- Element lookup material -

+--

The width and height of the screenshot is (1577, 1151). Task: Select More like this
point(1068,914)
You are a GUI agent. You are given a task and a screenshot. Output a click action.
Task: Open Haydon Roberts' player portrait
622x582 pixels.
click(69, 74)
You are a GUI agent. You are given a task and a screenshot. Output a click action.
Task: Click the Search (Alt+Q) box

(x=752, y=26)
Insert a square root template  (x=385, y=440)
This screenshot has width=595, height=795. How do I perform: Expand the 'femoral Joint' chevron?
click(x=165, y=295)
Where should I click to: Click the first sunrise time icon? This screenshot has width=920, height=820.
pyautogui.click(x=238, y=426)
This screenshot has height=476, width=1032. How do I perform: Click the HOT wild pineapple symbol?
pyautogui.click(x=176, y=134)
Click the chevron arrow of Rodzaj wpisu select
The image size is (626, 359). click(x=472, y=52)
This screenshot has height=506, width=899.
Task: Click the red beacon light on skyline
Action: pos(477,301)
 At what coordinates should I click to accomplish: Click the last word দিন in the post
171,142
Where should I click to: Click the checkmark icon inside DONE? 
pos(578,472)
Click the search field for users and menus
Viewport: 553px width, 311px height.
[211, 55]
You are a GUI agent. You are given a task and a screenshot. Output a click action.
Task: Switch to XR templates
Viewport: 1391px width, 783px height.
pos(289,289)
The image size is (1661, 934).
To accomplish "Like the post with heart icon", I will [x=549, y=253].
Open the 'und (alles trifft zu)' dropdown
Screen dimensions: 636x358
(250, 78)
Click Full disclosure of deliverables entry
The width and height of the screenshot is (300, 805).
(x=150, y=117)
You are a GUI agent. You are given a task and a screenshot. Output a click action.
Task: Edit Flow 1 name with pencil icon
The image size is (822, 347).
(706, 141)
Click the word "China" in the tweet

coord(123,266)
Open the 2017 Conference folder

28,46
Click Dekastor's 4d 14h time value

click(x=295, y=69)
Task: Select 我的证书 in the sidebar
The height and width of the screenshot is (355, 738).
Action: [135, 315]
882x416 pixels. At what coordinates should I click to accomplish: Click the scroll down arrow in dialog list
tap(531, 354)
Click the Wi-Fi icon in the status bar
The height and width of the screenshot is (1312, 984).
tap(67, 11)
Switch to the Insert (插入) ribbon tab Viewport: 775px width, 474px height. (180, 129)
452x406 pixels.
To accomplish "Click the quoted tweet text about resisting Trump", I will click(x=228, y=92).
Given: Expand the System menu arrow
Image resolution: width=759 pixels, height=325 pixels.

+--

- STATED GOAL -
Rewrite all of the material above, putting "screen agent" in place of every "GUI agent" and leaving everything else unchanged.

- RESULT OF THE TASK -
The width and height of the screenshot is (1577, 1151). Task: Select More like this
point(1068,914)
You are a screen agent. You are given a task and a screenshot. Output a click action.
Task: Open Haydon Roberts' player portrait
622x582 pixels.
click(69, 74)
You are a screen agent. You are given a task and a screenshot. Output a click action.
Task: Click the Search (Alt+Q) box

(x=752, y=26)
Insert a square root template  (x=385, y=440)
This screenshot has width=595, height=795. How do I perform: Expand the 'femoral Joint' chevron?
click(x=165, y=295)
Where should I click to: Click the first sunrise time icon? This screenshot has width=920, height=820.
pyautogui.click(x=238, y=426)
This screenshot has height=476, width=1032. How do I perform: Click the HOT wild pineapple symbol?
pyautogui.click(x=176, y=134)
Click the chevron arrow of Rodzaj wpisu select
The image size is (626, 359). click(x=472, y=52)
This screenshot has height=506, width=899.
Task: Click the red beacon light on skyline
Action: pos(477,301)
 At what coordinates should I click to accomplish: Click the last word দিন in the post
171,142
Where should I click to: Click the checkmark icon inside DONE? 
pos(578,472)
Click the search field for users and menus
Viewport: 553px width, 311px height.
[211, 55]
You are a screen agent. You are given a task and a screenshot. Output a click action.
Task: Switch to XR templates
Viewport: 1391px width, 783px height.
pos(289,289)
The image size is (1661, 934).
To accomplish "Like the post with heart icon", I will [x=549, y=253].
Open the 'und (alles trifft zu)' dropdown
Screen dimensions: 636x358
(250, 78)
Click Full disclosure of deliverables entry
The width and height of the screenshot is (300, 805).
(x=150, y=117)
You are a screen agent. You are given a task and a screenshot. Output a click action.
Task: Edit Flow 1 name with pencil icon
The image size is (822, 347).
(706, 141)
Click the word "China" in the tweet

coord(123,266)
Open the 2017 Conference folder

28,46
Click Dekastor's 4d 14h time value

click(x=295, y=69)
Task: Select 我的证书 in the sidebar
The height and width of the screenshot is (355, 738).
Action: [135, 315]
882x416 pixels. At what coordinates should I click to accomplish: Click the scroll down arrow in dialog list
tap(531, 354)
Click the Wi-Fi icon in the status bar
The height and width of the screenshot is (1312, 984).
tap(67, 11)
Switch to the Insert (插入) ribbon tab Viewport: 775px width, 474px height. (180, 129)
452x406 pixels.
To accomplish "Click the quoted tweet text about resisting Trump", I will click(x=228, y=92).
Given: Expand the System menu arrow
Image resolution: width=759 pixels, height=325 pixels.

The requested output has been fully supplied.